What Buyers Should Check Before A Claim Situation

Policyholders should not wait for hospitalisation to understand their policy. The policy schedule and policy wording should be checked at the time of purchase or renewal.

The most important details include waiting periods, pre-existing disease rules, room rent limits, disease-wise sub-limits, co-payment, exclusions, consumables cover, network hospital list, and cashless claim process.

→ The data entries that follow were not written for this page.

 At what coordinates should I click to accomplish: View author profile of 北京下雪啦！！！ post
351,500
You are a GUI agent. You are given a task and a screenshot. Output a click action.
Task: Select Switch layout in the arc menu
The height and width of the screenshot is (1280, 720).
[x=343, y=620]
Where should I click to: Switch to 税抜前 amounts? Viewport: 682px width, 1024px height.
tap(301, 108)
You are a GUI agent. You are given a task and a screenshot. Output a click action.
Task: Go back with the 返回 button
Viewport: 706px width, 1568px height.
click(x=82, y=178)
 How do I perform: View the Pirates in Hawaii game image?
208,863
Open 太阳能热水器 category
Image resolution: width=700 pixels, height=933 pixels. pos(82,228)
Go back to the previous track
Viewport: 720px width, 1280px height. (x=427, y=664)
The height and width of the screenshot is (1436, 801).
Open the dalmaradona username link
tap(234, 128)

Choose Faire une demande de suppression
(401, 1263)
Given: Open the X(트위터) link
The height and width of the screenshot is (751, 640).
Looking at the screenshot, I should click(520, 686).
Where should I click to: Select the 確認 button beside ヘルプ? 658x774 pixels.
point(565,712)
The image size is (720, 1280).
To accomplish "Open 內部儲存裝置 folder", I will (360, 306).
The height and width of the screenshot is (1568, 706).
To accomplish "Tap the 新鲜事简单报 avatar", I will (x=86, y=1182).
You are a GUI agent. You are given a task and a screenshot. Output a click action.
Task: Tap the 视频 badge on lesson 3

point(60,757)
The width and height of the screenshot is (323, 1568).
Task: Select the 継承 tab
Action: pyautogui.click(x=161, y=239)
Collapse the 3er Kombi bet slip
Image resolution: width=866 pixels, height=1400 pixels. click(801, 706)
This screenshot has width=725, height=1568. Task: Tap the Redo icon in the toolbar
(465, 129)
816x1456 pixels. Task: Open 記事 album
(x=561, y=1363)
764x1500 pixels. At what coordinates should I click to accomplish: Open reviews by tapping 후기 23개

Customers should also check whether the policy covers modern treatments, day-care procedures, ambulance charges, domiciliary treatment, and pre- and post-hospitalisation expenses.

Disclosure is equally important. Any previous illness, surgery, regular medicine, test report, hospital admission, or ongoing symptom should be mentioned correctly while buying the policy. Hiding details to avoid a higher premium can create trouble later, especially at the claim stage.

During hospitalisation, families should keep all papers together. This includes doctor prescriptions, test reports, admission notes, discharge summaries, hospital bills, payment receipts, previous medical records, and policy documents. In a planned procedure, it is better to seek pre-authorisation in advance instead of leaving everything for the day of admission.

Irdai’s new rules can make the claim process quicker and more transparent, but they do not remove the need for caution. Health insurance remains a contract with conditions. The policyholder’s protection depends not only on buying the policy, but also on understanding what it covers, what it excludes, and how claims have to be filed.

For customers, the lesson is simple. Do not look only at the premium and sum insured. The real value of a health insurance policy lies in how it behaves when the hospital bill arrives.

FAQs

1. What is the new timeline for cashless health insurance claims?

Insurers must respond to cashless pre-authorisation requests within one hour and give final discharge approval within three hours after receiving hospital documents.

2. Can a health insurance claim still be reduced or rejected?

Yes. Claims may be cut or denied due to exclusions, waiting periods, room rent limits, co-payment, non-disclosure, or missing documents.

3. What should policyholders check before filing a claim?

They should check policy terms, exclusions, sub-limits, waiting periods, network hospitals, and keep all medical records, bills, and prescriptions ready.